・Okinawa was originally an independent nation called “Ryuku” and was not part of Japan.
・There was a “Kingdom of Ryuku”, which lasted for 450 years, until 1879. It was a maritime nation and had trading and diplomatic relationships with China, Japan, Korea and other South-Eastern Asian countries. The Kingdom of Ryuku was a small nation with a total population of 170,000.
“Shuri Castle “, which a number of tourists visit today, was a symbol of the Kingdom’s success.
・People in Okinawa use the term “Naicha” to refer to people from other areas of Japan. In the Okinawan language, this term means “inlander”.

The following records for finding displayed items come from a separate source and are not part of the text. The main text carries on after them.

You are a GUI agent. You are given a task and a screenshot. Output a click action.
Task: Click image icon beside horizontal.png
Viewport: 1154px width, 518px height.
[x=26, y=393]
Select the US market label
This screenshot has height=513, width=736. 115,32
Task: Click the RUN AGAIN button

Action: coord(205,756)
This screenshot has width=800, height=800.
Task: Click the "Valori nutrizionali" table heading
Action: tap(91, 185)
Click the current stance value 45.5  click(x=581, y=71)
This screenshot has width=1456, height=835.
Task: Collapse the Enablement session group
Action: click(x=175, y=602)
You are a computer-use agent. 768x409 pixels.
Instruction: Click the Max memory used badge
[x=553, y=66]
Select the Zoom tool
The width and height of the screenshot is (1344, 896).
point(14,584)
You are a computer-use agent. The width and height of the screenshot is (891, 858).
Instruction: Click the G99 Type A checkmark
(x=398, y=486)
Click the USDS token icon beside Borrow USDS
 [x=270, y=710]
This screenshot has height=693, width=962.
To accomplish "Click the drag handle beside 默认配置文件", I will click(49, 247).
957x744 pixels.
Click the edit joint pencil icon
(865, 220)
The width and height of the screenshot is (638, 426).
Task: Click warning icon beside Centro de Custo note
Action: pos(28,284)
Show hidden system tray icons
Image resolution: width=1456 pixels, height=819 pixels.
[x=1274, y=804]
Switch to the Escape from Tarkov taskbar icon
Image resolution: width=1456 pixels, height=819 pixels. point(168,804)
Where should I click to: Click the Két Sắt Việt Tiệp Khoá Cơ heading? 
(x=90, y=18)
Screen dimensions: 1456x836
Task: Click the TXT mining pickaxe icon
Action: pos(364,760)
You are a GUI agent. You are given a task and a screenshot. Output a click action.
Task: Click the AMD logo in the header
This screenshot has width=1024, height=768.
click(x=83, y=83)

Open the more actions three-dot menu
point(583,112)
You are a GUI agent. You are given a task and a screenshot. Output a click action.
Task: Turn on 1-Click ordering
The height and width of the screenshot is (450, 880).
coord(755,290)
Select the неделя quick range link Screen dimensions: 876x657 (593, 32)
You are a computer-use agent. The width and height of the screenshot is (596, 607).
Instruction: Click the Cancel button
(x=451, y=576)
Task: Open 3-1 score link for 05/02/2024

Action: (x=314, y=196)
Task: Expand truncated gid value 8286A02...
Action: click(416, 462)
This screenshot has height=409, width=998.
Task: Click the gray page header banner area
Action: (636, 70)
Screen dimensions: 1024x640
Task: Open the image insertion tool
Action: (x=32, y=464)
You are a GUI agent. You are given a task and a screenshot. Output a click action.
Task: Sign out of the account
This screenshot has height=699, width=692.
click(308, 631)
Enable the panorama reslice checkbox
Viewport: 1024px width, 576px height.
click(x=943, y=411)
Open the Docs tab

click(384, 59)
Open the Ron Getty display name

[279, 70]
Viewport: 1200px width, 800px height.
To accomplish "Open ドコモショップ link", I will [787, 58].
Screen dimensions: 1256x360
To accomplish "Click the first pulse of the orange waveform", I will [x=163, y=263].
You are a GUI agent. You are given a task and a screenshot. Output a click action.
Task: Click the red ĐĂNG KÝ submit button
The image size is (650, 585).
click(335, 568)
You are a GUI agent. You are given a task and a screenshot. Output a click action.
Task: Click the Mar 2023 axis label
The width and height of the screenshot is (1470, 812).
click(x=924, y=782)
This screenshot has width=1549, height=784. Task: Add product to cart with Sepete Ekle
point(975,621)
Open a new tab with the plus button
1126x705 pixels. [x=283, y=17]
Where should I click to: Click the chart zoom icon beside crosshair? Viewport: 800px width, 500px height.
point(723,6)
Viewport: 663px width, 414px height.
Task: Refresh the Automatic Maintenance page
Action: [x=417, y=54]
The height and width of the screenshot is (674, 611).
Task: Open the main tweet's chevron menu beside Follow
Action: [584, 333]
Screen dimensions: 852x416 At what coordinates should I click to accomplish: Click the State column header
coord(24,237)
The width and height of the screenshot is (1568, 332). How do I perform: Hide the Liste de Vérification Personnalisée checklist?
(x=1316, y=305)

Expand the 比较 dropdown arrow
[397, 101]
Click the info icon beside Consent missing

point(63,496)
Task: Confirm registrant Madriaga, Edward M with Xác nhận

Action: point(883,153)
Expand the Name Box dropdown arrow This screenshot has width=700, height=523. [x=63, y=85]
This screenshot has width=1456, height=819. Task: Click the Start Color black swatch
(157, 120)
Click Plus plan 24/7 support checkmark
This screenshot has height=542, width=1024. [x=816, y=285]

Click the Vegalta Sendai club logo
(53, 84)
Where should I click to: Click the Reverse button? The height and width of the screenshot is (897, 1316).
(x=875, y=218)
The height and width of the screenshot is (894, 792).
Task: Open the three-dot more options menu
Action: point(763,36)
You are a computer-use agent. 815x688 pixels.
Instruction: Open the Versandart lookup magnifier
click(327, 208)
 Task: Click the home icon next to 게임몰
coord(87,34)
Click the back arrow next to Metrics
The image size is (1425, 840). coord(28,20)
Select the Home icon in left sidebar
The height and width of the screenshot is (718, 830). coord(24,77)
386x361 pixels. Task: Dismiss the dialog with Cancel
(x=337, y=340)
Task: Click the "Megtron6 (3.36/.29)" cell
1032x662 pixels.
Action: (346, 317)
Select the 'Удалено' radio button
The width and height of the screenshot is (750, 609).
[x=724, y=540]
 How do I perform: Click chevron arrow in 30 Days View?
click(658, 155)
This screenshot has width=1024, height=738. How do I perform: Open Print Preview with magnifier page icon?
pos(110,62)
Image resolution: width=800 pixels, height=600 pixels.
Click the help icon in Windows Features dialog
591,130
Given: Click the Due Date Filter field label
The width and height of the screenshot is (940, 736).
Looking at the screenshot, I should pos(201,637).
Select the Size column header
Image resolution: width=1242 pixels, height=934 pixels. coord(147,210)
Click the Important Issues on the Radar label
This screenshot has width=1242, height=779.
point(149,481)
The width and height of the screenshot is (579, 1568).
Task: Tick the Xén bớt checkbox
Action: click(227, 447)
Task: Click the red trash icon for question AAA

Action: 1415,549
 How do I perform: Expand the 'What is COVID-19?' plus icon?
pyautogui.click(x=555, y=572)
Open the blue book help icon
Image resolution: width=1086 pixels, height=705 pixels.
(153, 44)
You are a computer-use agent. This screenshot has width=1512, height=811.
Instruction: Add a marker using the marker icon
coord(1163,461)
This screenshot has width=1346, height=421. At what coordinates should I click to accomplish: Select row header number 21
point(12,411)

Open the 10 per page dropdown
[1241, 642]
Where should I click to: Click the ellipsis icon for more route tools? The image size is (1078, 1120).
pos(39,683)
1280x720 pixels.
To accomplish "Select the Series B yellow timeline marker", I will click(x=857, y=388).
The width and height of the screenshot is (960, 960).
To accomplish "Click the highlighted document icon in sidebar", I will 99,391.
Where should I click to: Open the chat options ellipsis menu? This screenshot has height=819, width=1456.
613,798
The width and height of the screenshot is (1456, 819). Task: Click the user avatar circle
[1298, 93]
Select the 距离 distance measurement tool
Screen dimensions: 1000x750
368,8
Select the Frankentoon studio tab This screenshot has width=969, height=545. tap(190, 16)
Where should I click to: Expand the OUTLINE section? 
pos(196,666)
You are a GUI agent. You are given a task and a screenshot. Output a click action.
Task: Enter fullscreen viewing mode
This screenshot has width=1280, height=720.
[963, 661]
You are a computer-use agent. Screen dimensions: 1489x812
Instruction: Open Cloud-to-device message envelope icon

・People in Okinawa do not often go swimming at the beach. They would rather barbecue on the beach.
・During the summer, the sun sets at around 20:00 in Okinawa because it is located so far west of the mainland.
・Mimiga is an Okinawan gourmet delicacy consisting of pig ear. It is a common and popular dish.
・Okinawa was the only place in Japan where the US and Japan fought a ground battle during World War II. More than 150,000 civilians were killed in the battle, which accounted for 1/4 of the entire population of Okinawa. (The number of the victims of the atomic bomb in Hiroshima was 80,000.) This was the largest US military operation during World War II, with 1,500 warships and half a million troops. A total of 20,000 US soldiers died during the operation.
・After World War II, the US occupied Okinawa until 1975, at which point it was returned to Japan. Before then, Okinawans drove on the right side of the road and used the UD dollars as currency. They also needed passports to visit mainland Japan.
・There are no railway trains in Okinawa.
・Karate, a martial art, originated in Okinawa. About 1.5 percent of Okinawa’s population are members of the Japan Karate-Do Federation. This rate is the highest among all prefectures in Japan. Many schoolchildren attend dojos (martial arts gyms) after school.
・There are 363 islands in Okinawa Prefecture.
・Several types of fruits, vegetables and plants cannot be taken from Okinawa to mainland Japan because of quarantine regulations.